Techniques vary so much, different conditions, materials, working alone or with an assistant, it’s whatever works best for you. You know when you’ve done a job well & when you’ve struggled & need a different/better method for next time. Time under your belt is priceless. Every day should be a school day, I made my first paying sign job at the age of 11, I’m 51 now & if I ever get arrogant enough to say I know it all, I’ll clear out my locker & move aside for someone else. Never stop trying to get better at the daily work or try something new. You’re on the right track
MemberMay 23, 2020 at 9:23 am
Thanks for the replies guys.
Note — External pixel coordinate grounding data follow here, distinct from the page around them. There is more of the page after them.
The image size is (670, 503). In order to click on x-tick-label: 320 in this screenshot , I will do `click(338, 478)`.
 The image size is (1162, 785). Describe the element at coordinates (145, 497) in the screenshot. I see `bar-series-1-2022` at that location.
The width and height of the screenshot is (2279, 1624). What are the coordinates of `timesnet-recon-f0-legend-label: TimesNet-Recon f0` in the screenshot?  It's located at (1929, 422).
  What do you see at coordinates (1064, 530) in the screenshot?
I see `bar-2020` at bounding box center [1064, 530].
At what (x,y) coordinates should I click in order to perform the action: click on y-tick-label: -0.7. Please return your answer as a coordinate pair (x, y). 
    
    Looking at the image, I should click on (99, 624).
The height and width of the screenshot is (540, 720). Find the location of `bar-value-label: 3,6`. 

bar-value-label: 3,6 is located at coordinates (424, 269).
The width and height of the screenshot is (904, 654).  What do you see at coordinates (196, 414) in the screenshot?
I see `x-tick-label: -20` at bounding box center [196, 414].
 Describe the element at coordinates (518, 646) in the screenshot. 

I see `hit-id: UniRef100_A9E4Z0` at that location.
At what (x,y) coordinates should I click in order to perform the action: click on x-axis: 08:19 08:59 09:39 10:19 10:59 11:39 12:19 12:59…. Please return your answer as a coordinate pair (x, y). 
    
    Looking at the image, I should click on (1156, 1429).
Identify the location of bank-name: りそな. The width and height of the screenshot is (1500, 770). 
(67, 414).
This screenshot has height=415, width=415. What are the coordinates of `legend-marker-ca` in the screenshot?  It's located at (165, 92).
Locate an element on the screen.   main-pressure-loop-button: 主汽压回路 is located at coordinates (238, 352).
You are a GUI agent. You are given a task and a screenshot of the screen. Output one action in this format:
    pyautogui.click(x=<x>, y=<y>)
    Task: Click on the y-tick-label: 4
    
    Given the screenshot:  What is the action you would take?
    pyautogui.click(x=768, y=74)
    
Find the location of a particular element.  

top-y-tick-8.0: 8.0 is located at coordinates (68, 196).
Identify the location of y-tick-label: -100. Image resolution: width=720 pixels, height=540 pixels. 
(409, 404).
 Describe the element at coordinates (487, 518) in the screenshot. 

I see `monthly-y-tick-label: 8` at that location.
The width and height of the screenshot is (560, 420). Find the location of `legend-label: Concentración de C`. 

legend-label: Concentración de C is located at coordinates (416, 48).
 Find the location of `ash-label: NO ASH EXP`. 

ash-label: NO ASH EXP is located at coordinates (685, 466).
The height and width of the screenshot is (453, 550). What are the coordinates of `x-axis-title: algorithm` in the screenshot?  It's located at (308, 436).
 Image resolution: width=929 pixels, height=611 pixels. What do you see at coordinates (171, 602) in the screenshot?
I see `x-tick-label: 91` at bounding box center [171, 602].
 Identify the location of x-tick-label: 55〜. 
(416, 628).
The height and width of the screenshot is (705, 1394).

I do feel that I do a good tidy job when I do my work, I am a tad a perfectionist, so not the quickest but it gets done right, and so far had no complaints or bad feedback from any jobs.
So yeah i just always feel that I am probably missing out on some additional skills that you guys may all have that I don’t, but your replies has helped to put my mind at rest a bit, thanks.
Asides from the vinyl cutting side, the printing side of things I definitely feel I could improve on that, i just put in my materiak, whatever it may be and print, but again I feel there is so much more I should be doing with regards to the settings, the colours etc
I don’t know, maybe I am just thinking to much about it all lol. I often find i get involved with to much of a variety of things, vinyl, print, clothing, sublimation, etc.. rather than just sticking to one or two things.
MemberMay 23, 2020 at 9:47 am
Yep, still getting involved in new things all the time, can’t help it. Growing your business usually spreads you a bit thin, but this is the ‘time served’ bit. Perfecting your methods gives you an instruction
manual to pass on to other people as & when you employ them. I show newbies my methods, they aren’t set in stone, they can feel free to try other methods if it speeds up or improves the job. We adapt to the conditions, hot days, cold or damp days, grabby materials all mean approaching it differently. I started out with the brushes & not long after, these new fangled ‘plotter things’ appeared, always going to be new stuff to have a go at.
MemberMay 23, 2020 at 9:50 am
Thanks Kevin… the brushes, yeah that is going back lol
MemberMay 23, 2020 at 5:41 pm
If you haven’t read it already, Mastering layout is a great book for teaching you how to produce good layout in your signs.
It was written years ago by a traditional signwriter but is still relevant for a modern day sign making business for the many rules it teaches you. He maintains that effective layout skills are not a natural gift but can be taught to anyone :-
https://www.amazon.co.uk/Mastering-Layo … 348&sr=8-1
MemberMay 23, 2020 at 5:58 pm
Thanks Phill will have a look at that [emoji106]
MemberMay 23, 2020 at 8:40 pm
Hi Robert, have you a particular area of sign making you are interested in or just sign making in general ? 90% of our work these days is commercial interiors but back at the beginning we did everything from vehicles to construction signage and everything in between. 5 years ago we sat down and analysed the business because so many things were wrong. We took a different approach, we concentrated on what we enjoyed doing, and basically let the rest of it die away naturally. It has many benefits including not having to hold stock of every type of media/board/panel in the world, which helps with cash flow, saves truck loads of space and better discounts with suppliers as you are using more of certain products. Doesn’t work for everyone, but it’s worked for us.
Where are you based ?
MemberMay 23, 2020 at 8:57 pm
Based in Glasgow Iain
MemberMay 23, 2020 at 10:31 pm
Sorry Iain… just read that again, yeah just sign making in general I think. I like the designing part, I am quite arty, so I do like that side of it, and then seeing the finished product.